Aspiring to critique the closed-world attitude toward VR, this research takes on the form of a critical design project (situated on the fifth floor of the Macdonald-Harrington building on the McGill University campus) that translates virtual obstacles into architectures in the physical world; making the virtual environment become part of the physical environment. Superimposing every floor of the Macdonald-Harrington building one on-top of another generates a site with non-arbitrary partition placement.
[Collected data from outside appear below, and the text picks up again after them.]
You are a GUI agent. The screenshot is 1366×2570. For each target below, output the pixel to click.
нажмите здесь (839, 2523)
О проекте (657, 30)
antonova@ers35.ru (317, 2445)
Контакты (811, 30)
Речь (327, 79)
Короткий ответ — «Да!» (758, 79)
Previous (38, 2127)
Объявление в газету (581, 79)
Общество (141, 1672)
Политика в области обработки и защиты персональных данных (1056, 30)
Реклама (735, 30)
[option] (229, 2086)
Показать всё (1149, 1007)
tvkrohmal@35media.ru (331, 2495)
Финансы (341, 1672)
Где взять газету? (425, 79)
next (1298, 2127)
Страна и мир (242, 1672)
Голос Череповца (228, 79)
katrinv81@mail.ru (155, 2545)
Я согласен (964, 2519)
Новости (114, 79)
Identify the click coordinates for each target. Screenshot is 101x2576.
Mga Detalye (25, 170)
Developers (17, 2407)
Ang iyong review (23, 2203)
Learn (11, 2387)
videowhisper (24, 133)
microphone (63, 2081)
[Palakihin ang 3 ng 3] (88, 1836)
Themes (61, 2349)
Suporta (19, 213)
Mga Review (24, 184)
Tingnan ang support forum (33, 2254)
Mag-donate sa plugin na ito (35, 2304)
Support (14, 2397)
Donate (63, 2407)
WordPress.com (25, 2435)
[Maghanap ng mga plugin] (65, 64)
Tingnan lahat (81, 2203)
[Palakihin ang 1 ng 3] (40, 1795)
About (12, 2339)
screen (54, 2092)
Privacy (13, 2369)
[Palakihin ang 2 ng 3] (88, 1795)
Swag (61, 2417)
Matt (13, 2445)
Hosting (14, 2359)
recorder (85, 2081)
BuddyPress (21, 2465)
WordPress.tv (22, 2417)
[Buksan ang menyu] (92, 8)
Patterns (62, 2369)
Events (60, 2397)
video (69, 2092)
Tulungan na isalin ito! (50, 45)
These partitions, walls, and doorways found on lower floors are superimposed on the fifth floor space and are converted into virtual equivalents equipped with haptic feedback.
Ultimately, this thesis project is about developing a system of relationships between the user, the virtual environment and the physical environment as a way to generate questions pertaining to the concept of ghostly architecture and the interplay between virtual and physical space. Through the use of haptic feedback displays, I generated situations which challenge notions of wayfinding and spatial awareness. By skewing and distorting perceptions of space through virtual augmentation, I hope to frame questions surrounding VR (specifically sightless VR) and its uses/limits within physical reality.
Bursting the Bubble (click arrow to expand)
Contemporary conceptions of VR portray the technology a hermetic system in which a user becomes immersed in the simulation, when in actuality, virtual environments are intrinsically dependent on the physical world. VR exists within architecture. It relies on tangible metrics and spatial properties of physical boundaries in which it is contained. As such, VR is architectural by nature. VR takes place. It is constructed through, and can be broken by, physical space. Current generation VR systems such as the HTC Vive use optical tracking to enable room-scale geo-localization of a user within space. The physical boundary in which VR technology is contained is just as much a part of the process of world-making as the hardware itself.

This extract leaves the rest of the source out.